Pressed repeatedly by host Joe Scarborough, Pawlenty, a possible 2012 presidential candidate, called death panel concerns "legitimate" and suggested the high cost of care would lead bureaucrats to start deciding who lives and dies.

Here's the exchange. The empasis is mine. (Video of the exchange is below):


SCARBOROUGH: There's nothing in any of these bills that would "pull the plug on granny," is there?

PAWLENTY: ...Here are the facts. You did have in an earlier version of the bill a provision that said the federal government would encourage and incentivize end of life counseling. That concerned people, to have the federal government involved in that. So it's a legitimate question. Even if that is removed, there's concerns that this thing is going to be so expensive they're not going to be able to afford all that's promise, and somebody's going to have to make a decision to cut back, and peple are concerned that if the federal government does that--have them rationing care, that's a real problem.

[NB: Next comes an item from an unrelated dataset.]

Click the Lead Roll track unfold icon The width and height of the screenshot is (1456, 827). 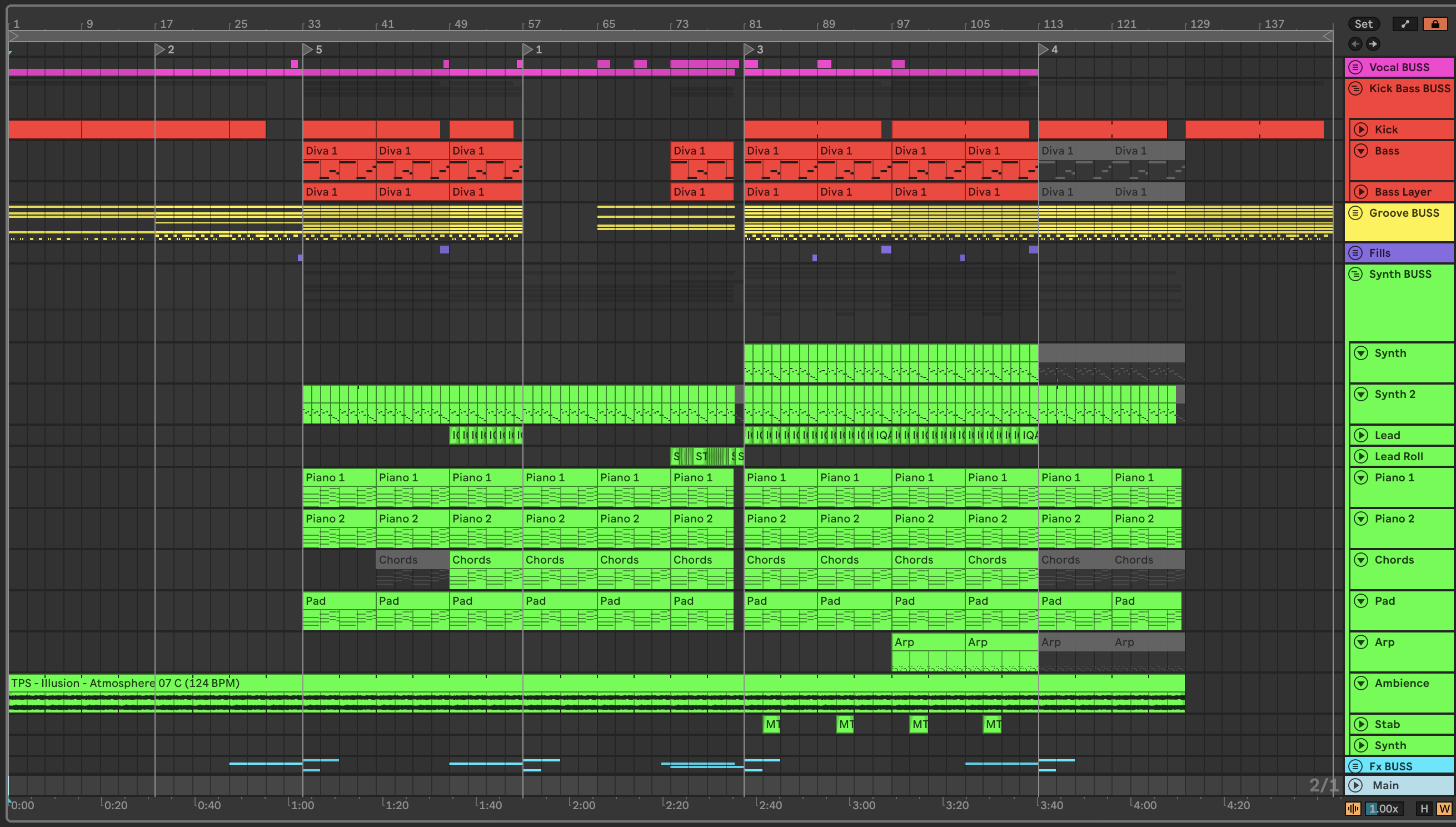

And so those are not irrational concerns based on those facts....

SCARBOROUGH: But but, there are no death panels here, though. Counseling is one thing. Having three people lining up and saying 'granny dies, grandpa lives,' that's quite another. You can't get there from here.

PAWLENTY: Well what happens--Joe, what you call it or label it, but I think the facts are these: if you have a system like the United Kingdom where---

SCARBOROUGH: But we don't. We don't governor. With all due respect, this does not give us a system like the United Kingdom. I'm talking specifically about this bill. How does this bill get us to "death panels?" You don't believe it does, do you?

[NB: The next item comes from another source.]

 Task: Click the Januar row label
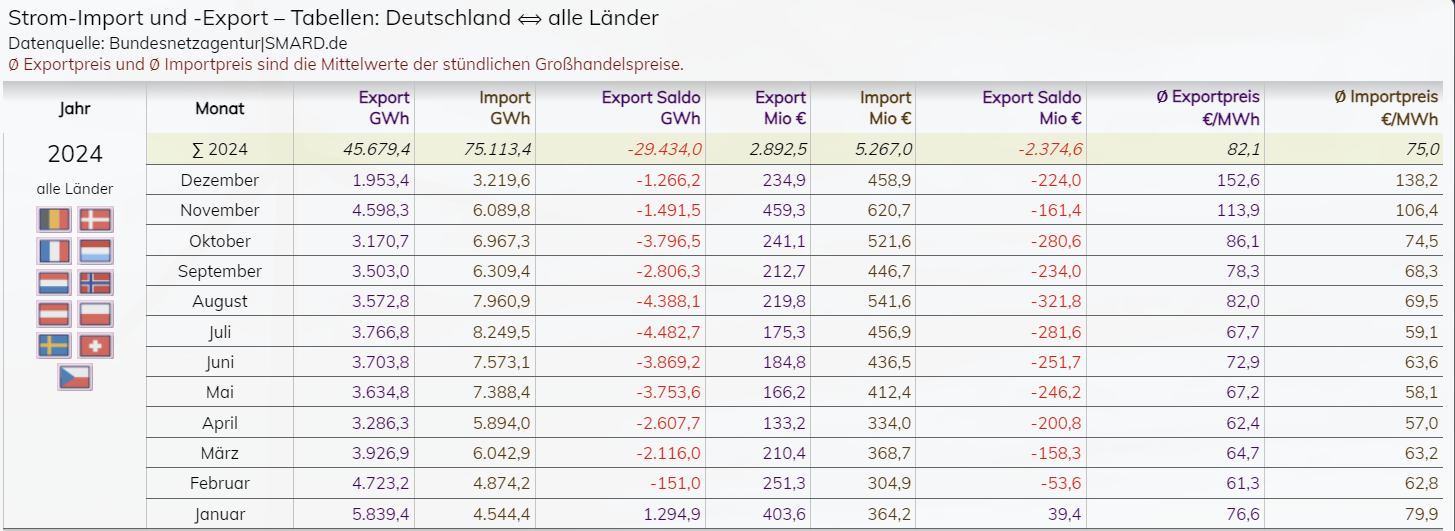point(220,514)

PAWLENTY: Joe what if it becomes so expensive, and the trajectory of it is even close to what's being predicted 10 years out that they can no longer afford what they promised, and somebody has to scale back care, and the government is now empowered to do that.

And if you look at examples around the world where that takes place, there are concerns about care being cut back by a federal government instituation, and we can have a legitimate discussion about whether that's good or not. I don't think it is.

SCARBOROUGH: Governor, what in this bill, though, let's be specific, what in this bill leads us to that position, gives a bureacrat that power 10 years from now....what in this bill could lead someone to rationally believe that a death panel might emerge in a decade. Based on this legislation.

PAWLENTY: Joe there is nothing in the legislation directly that says that. It's the indirect concerns that i'm trying to articulate that I think are at least worth raising.